Columbus Zoo and Aquarium

The situation at the Columbus Zoo was similar to the Mexican theme park. It had less than 1 million in annual attendance, $20 million in revenue, and a negative cash flow of $3.5 million. What was different was the mission — wildlife conservation.

When I joined the Columbus Zoo as COO, employees thought I was the enemy because I wanted to create an entertainment complex with a water park, a theme park, and a golf course. The only way for me to achieve success was to create a model of engagement with employees. I did that through Agile principles.

First, I had to know what motivated my employees. At the Columbus Zoo, it was their love of animals. For example, they wanted to grow a wildlife conservation fund managed by a committee of their peers. They also wanted to ensure that any commercialization wouldn’t negatively affect the animals.

So I invited employees to planning meetings with concessions, included them in the budgetary process, and asked them to attend feedback sessions with guests. At each meeting, they were able to hear one side of the equation and also provide feedback. This collaboration created transparency and eventually trust.

Within eight months, we grew the wildlife conservation fund from $150,000 to $500,000. And in less than two years, we boosted attendance to 1.2 million annually, increased revenue to $50 million, and turned that negative cash flow into a net fund balance of a million dollars.

What Can You Do in the Changing World of Work?

First, you have to let go of control, just a little bit. The more you give your employees the freedom to self-organize and improve your product or service, the more you have control over the outcome.

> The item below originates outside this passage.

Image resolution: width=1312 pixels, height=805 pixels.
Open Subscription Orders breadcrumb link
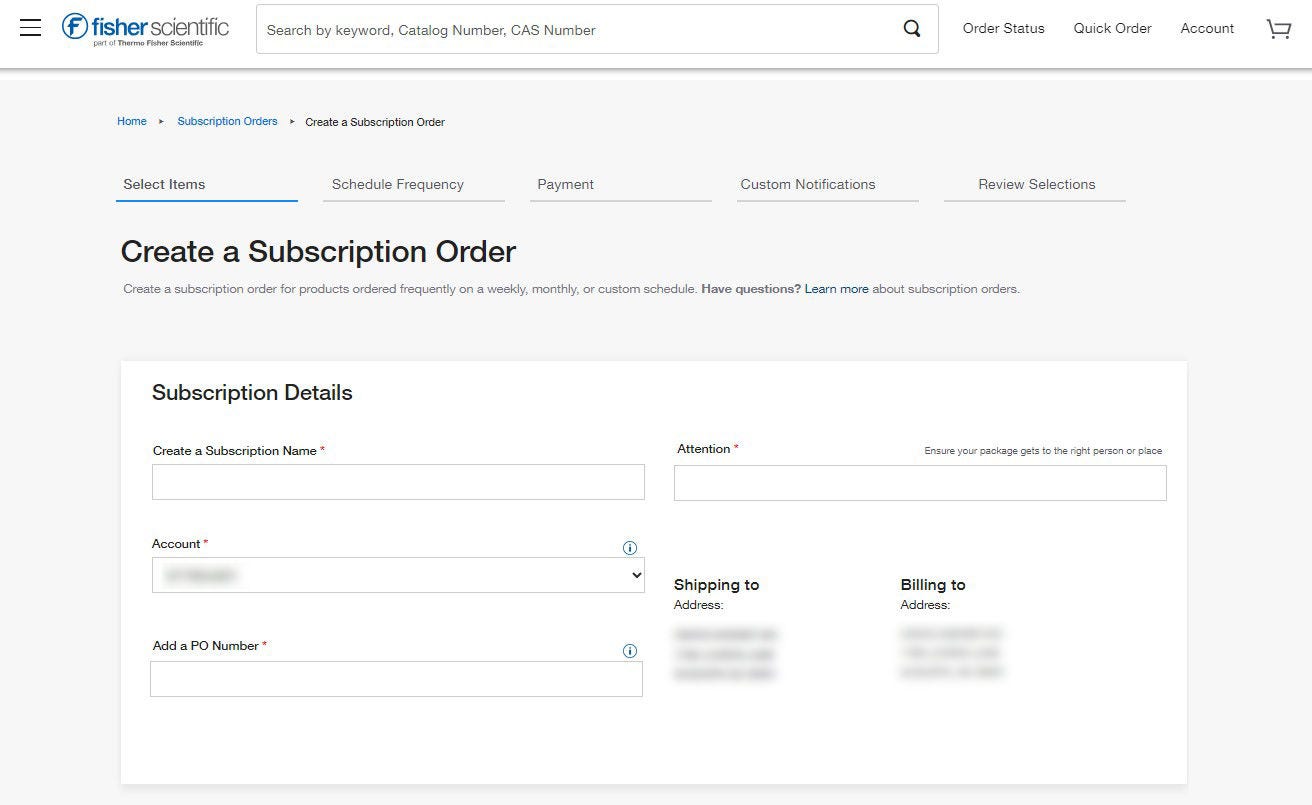click(227, 121)
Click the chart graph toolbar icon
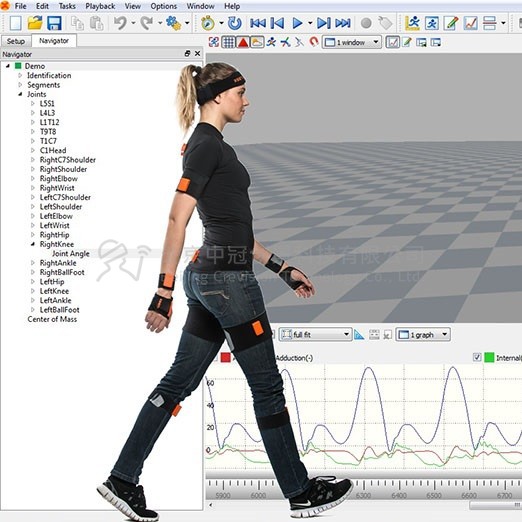The width and height of the screenshot is (522, 522). [x=470, y=23]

You also need to deal with fear. Middle managers, for example, are often tasked with having their teams adopt Agile, and they’re afraid there’s no place for them in this new world of work. But that’s not true. Instead, they can become coaches who support and guide teams, provide resources, and remove impediments. That’s a very different mindset, but it is critical to success.

And you can learn about more Agile so that you’re fully informed. I suggest you do the following:

  • Attend a Scrum Alliance conference, even a session or two if you’re pressed for time. This will help you build relationships with other CEOs who are thinking about adopting Agile or have already done so.
  • Participate as a speaker at a conference to share your challenges. At these informal discussions, you’ll not only receive recommendations from the Agile community, but you’ll also help Agile proponents better understand the needs of your industry.
  • Read the Scrum Alliance magazine, AgileVox, to learn about trends, case studies, challenges, and solutions.

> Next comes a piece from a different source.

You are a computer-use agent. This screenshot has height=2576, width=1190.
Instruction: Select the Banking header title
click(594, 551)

As I’m sure you’re aware, some of the largest companies, from Boeing and American Express to PayPal and IBM, use Agile. But the Agile movement is bigger than that. Scrum Alliance has seen a surge of college students getting certified, and some corporations are demanding that candidates for open positions have these certifications. Scrum Alliance itself has grown by 30 percent over the past three years, with certifications up 30 percent year over year.

Agile isn’t just a way for companies to adapt to change. Agile itself has been changing the world of work since it was first introduced, and will continue to do so for years to come.